Modern Medicine
Today’s pharmacies are stocked with medicines designed to treat everything from seasonal allergy symptoms to cancer. Seventy years ago, the cure for strep throat and ear infections included aspirin and long periods of bed rest. Thanks to modern antibiotics, these ailments are now usually treated in a matter of days. There are medicines to control asthma symptoms and anemia, and a wide variety of other things that can get you down. But these examples are just the “tip of the iceberg” considering the full offering of the modern pharmacy.
While chemistry is vital to manufacturing modern pharmaceuticals, chlorine chemistry, in particular, plays a significant role in producing the medicines we use the most.
Vital to Pharmaceuticals
It is estimated that chlorine chemistry is essential to the manufacture of at least 93 percent of prescription pharmaceuticals currently sold in the United States and Canada. Drugs produced with chlorine chemistry are used to treat many medical conditions and diseases, including high cholesterol, diabetes, cancer, stomach ulcers, anemia, depression, asthma, high blood pressure, inflammation and epilepsy.
In about 25 percent of pharmaceuticals, chlorine is present in the final drug formulation. In other cases, chlorine chemistry plays a supporting role in drug synthesis. For example, a hydrochloric acid solution may be used to control pH during the manufacturing process, or chlorinated solvents may be used as separating or purification agents. Frequently, large, complex drug molecules are synthesized from smaller “intermediate” molecular fragments. Chlorine, though absent in the final product, may be used as a facilitator during these “chemical construction projects.”

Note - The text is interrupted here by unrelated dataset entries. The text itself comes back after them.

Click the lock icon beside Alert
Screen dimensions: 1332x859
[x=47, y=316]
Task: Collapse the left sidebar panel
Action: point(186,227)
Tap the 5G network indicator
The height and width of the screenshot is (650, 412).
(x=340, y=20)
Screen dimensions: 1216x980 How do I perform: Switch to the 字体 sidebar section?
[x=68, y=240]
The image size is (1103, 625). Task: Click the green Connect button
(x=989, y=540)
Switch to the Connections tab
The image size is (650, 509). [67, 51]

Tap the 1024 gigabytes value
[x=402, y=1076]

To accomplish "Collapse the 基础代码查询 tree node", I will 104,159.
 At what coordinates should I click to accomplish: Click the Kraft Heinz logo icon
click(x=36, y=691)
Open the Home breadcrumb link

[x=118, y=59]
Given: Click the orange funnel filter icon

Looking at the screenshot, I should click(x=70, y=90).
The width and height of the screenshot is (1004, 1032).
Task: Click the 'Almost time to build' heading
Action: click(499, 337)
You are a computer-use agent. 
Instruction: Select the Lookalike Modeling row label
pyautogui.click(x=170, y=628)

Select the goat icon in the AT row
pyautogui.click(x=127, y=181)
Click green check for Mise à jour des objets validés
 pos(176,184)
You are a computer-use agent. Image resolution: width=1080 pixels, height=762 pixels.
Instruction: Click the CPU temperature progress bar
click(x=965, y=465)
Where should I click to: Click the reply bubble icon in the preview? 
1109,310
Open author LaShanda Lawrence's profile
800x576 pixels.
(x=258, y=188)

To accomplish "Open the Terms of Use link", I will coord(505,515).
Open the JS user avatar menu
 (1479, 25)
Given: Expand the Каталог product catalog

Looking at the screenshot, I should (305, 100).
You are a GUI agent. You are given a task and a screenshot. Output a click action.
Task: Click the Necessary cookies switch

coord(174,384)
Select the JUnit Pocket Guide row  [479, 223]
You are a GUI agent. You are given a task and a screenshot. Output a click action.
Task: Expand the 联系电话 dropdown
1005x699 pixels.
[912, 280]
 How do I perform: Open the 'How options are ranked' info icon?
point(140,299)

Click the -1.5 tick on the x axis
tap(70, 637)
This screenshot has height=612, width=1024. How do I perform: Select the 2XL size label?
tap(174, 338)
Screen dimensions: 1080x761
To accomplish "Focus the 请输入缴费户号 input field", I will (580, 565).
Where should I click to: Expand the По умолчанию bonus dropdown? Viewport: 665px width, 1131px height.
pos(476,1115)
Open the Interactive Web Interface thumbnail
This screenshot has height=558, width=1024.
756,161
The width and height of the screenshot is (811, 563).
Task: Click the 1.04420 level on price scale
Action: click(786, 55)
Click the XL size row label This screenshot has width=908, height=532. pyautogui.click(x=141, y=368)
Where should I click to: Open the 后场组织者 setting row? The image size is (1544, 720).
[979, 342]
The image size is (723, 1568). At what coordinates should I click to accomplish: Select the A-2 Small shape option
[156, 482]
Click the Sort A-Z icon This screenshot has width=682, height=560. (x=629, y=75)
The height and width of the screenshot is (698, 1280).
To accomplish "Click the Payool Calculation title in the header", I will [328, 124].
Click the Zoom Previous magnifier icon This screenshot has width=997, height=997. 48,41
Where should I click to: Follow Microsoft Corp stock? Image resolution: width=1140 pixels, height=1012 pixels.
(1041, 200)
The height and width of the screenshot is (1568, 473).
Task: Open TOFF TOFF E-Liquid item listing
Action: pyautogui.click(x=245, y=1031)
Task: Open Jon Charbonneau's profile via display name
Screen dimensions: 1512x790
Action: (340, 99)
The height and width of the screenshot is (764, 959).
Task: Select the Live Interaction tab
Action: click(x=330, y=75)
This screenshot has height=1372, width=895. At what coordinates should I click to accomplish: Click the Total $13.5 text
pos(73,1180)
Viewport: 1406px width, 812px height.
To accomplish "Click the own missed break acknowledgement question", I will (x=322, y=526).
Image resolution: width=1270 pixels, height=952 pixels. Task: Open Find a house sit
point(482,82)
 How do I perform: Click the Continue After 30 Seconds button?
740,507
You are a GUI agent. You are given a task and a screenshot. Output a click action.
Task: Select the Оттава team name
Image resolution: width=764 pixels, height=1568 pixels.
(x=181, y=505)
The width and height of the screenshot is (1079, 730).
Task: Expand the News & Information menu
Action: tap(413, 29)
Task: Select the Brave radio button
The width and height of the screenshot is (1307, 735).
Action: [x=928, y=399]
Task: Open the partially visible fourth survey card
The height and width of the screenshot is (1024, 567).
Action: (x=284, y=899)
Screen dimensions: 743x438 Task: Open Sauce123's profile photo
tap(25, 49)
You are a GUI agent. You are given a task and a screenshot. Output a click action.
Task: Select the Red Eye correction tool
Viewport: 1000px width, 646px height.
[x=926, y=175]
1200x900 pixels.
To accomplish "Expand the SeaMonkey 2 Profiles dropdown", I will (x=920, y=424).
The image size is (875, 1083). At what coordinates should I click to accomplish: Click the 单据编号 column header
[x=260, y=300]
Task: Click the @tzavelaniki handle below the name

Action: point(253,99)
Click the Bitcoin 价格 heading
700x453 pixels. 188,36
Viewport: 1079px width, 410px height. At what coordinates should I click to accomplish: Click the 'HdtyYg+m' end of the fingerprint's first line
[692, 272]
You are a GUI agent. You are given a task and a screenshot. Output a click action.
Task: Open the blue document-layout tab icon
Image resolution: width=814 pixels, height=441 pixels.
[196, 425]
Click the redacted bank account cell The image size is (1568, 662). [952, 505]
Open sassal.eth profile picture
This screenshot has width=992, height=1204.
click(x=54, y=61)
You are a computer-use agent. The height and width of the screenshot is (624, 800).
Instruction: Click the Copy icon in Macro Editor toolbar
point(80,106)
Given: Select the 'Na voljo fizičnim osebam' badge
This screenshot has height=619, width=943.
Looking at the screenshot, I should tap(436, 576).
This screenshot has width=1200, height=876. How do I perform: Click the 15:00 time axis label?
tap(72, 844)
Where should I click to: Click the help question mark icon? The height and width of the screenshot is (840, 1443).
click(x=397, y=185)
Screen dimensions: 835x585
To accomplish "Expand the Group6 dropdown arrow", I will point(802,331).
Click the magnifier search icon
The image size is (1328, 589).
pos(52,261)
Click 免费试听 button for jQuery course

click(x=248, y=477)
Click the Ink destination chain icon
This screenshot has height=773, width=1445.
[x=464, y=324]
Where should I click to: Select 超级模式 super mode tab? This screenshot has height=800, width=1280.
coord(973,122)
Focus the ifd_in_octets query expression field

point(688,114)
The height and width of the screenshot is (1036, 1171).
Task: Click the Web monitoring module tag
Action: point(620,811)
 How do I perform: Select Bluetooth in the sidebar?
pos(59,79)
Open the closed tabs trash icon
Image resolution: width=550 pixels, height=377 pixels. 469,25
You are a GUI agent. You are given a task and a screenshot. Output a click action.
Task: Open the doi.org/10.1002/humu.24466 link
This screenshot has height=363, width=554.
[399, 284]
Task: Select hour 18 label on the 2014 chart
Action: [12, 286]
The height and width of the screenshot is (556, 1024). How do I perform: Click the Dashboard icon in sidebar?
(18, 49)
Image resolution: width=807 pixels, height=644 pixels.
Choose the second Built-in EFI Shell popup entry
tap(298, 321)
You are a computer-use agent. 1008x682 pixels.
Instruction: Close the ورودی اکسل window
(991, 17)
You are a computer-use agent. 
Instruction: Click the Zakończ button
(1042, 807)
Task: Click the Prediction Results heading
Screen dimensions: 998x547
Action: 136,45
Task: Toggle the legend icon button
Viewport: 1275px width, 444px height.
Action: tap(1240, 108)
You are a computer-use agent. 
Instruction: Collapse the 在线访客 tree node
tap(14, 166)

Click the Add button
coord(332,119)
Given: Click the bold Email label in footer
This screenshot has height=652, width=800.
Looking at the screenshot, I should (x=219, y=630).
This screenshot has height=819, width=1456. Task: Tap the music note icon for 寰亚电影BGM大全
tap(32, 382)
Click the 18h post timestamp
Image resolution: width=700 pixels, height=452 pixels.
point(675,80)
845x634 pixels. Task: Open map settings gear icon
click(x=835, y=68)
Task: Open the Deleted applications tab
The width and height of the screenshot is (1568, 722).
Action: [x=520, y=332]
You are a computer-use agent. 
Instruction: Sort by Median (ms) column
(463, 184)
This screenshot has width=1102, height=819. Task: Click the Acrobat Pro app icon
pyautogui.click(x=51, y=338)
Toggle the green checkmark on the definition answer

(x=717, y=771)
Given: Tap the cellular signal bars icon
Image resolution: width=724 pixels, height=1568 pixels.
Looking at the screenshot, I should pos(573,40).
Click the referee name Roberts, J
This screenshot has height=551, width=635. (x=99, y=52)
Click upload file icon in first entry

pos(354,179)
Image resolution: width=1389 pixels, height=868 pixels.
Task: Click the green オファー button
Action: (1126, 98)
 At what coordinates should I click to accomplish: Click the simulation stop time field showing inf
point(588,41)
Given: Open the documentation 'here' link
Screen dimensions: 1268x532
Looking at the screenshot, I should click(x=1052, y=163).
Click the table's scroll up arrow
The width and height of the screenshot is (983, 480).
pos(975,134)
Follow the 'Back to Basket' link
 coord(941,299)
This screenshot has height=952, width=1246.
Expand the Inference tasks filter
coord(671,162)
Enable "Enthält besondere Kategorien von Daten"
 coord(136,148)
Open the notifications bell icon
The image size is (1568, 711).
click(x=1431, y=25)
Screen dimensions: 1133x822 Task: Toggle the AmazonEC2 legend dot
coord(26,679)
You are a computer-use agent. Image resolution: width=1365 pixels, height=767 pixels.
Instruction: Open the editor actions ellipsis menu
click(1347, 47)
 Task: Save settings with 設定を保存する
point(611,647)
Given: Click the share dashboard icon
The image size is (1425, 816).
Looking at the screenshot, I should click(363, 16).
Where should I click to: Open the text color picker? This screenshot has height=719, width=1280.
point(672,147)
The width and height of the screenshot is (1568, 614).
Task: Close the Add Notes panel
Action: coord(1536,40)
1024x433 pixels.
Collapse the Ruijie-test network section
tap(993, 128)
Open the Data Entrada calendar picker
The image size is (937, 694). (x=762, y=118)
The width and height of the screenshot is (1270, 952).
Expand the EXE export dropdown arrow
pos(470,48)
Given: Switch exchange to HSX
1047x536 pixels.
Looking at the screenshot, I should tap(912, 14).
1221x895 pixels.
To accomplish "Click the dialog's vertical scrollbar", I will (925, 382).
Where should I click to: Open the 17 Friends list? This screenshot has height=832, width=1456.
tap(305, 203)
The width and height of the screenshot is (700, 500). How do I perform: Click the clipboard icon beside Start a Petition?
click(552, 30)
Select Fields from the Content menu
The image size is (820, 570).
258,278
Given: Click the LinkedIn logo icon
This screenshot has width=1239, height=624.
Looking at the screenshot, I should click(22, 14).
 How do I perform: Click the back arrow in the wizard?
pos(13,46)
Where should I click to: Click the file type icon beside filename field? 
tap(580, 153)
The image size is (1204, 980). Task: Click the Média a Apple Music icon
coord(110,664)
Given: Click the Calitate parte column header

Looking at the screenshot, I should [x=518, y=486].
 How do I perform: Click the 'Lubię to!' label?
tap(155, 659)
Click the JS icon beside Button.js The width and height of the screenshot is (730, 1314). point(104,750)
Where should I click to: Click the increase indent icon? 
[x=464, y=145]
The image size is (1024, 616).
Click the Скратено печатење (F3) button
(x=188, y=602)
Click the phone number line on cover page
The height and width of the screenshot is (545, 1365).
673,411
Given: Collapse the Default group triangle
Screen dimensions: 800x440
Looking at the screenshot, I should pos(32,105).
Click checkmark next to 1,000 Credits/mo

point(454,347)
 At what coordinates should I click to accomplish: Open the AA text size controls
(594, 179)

Where chlorine is present in pharmaceuticals, it may appear in the form of a chloride (Cl) or hydrochloride (hydrogen and chlorine, HCl) salt. Alternatively, chlorine may be bonded to the pharmaceutical structure in a way that has a direct effect on its therapeutic activity. Although the amount of chlorine used in pharmaceutical production is very small, there are substantial health and economic benefits.
Chlorine Chemistry: The Economic Benefit
Studies show pharmaceuticals help reduce overall health care costs and help improve the quality of life for those who use them properly. Without effective and safe pharmaceutical products, patients would place greater demands on physician visits, and experience longer stays in hospital and nursing homes.
According to one analysis, the net economic benefit of chlorine chemistry to consumers of pharmaceuticals is about $450 billion per year. This estimate is based on the increased cost of maintaining health without the benefit of pharmaceuticals produced with chlorine chemistry.
Life-saving medicines are just one sign that we are living in a high-tech, innovative world. Chlorine chemistry plays a significant role in delivering this significant public health benefit to us.